-- Opening Marker --

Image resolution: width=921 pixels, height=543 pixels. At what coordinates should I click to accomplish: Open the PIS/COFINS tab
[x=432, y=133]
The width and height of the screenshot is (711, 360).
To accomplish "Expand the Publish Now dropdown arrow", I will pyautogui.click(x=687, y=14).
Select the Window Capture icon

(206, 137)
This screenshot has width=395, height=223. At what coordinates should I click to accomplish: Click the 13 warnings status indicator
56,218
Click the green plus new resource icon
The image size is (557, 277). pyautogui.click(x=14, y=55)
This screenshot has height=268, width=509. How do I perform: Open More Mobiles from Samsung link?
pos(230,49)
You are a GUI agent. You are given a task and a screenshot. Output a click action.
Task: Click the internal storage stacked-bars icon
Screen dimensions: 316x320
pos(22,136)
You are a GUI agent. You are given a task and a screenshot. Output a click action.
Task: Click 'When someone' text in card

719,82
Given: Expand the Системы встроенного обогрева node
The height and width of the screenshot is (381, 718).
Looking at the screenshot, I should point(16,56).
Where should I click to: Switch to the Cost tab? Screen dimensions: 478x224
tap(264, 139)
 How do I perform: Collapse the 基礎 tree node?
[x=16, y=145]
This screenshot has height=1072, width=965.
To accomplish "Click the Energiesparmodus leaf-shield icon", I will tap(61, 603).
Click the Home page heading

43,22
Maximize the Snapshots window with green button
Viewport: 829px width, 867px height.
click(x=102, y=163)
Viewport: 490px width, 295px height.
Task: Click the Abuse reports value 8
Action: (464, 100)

-- Closing Marker --

**Task to carry out**
Write out, from the lines above, only those from the line with "This screenshot has height=1072, width=965." to the line with "Maximize the Snapshots", exactly as given, including the first and the last.

**Final answer**
This screenshot has height=1072, width=965.
To accomplish "Click the Energiesparmodus leaf-shield icon", I will tap(61, 603).
Click the Home page heading

43,22
Maximize the Snapshots window with green button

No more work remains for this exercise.